- BRIEF
Pick out the lines below that include the string "will".

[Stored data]

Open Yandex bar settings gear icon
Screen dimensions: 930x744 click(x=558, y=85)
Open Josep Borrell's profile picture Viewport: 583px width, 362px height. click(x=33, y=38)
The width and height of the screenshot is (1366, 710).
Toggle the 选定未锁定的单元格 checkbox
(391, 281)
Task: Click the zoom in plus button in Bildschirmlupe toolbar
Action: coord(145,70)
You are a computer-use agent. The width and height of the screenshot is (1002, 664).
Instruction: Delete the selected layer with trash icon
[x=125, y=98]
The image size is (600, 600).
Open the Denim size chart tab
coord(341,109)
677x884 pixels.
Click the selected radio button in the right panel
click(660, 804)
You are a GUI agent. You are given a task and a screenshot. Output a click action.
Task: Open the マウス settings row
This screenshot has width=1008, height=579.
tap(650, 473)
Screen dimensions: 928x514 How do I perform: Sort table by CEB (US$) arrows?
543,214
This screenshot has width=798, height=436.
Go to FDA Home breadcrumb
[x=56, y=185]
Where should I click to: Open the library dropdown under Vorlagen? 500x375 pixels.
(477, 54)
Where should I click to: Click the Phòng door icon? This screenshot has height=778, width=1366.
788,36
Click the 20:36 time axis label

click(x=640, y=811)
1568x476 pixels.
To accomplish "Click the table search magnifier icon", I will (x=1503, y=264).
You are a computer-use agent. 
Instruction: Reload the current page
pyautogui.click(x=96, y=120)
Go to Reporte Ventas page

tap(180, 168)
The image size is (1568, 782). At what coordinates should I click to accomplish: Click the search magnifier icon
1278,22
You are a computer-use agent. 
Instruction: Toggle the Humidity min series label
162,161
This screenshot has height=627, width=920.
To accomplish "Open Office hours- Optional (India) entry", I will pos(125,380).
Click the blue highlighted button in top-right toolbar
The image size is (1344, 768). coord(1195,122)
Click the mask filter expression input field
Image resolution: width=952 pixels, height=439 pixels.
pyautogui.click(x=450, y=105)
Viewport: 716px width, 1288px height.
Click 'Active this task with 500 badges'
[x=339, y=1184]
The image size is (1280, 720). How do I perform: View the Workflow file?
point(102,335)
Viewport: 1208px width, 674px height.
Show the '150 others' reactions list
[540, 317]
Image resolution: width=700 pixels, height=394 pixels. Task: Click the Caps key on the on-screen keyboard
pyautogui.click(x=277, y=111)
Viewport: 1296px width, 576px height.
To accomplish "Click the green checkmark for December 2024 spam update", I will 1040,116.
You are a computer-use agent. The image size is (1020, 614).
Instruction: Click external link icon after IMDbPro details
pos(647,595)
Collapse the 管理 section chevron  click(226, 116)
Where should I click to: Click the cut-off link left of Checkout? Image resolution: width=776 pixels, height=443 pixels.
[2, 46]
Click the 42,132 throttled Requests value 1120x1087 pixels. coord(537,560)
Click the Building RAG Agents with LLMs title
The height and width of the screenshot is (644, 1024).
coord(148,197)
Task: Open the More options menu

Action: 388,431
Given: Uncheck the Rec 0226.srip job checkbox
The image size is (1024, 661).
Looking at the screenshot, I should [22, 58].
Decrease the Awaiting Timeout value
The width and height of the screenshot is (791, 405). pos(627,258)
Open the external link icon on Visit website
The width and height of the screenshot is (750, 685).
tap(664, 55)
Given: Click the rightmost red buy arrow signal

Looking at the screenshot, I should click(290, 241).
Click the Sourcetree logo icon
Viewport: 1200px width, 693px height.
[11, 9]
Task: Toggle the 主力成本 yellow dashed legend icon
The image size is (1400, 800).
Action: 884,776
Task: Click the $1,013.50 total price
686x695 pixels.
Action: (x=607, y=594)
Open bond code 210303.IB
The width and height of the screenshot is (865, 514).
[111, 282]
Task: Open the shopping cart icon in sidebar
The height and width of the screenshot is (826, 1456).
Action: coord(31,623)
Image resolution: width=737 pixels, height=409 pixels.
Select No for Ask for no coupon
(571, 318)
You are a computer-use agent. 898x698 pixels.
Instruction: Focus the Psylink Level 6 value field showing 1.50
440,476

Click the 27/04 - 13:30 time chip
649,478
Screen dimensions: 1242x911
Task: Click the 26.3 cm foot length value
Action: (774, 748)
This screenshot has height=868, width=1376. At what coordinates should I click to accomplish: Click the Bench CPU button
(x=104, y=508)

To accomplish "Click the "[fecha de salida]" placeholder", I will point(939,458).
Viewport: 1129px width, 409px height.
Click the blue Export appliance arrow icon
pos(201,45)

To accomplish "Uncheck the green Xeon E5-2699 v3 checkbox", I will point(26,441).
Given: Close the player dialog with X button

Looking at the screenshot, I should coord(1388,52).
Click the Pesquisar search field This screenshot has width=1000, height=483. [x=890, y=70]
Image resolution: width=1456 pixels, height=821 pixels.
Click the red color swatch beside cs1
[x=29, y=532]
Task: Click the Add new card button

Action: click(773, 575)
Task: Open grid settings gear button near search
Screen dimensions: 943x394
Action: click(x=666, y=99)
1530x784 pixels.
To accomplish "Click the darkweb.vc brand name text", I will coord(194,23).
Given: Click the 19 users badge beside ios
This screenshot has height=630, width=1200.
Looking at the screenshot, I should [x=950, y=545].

- EXERCISE SOLUTION
To accomplish "Click the table search magnifier icon", I will (x=1503, y=264).
To accomplish "Open Office hours- Optional (India) entry", I will pos(125,380).
To accomplish "Click the green checkmark for December 2024 spam update", I will 1040,116.
To accomplish "Click the "[fecha de salida]" placeholder", I will point(939,458).
To accomplish "Uncheck the green Xeon E5-2699 v3 checkbox", I will point(26,441).
To accomplish "Click the darkweb.vc brand name text", I will coord(194,23).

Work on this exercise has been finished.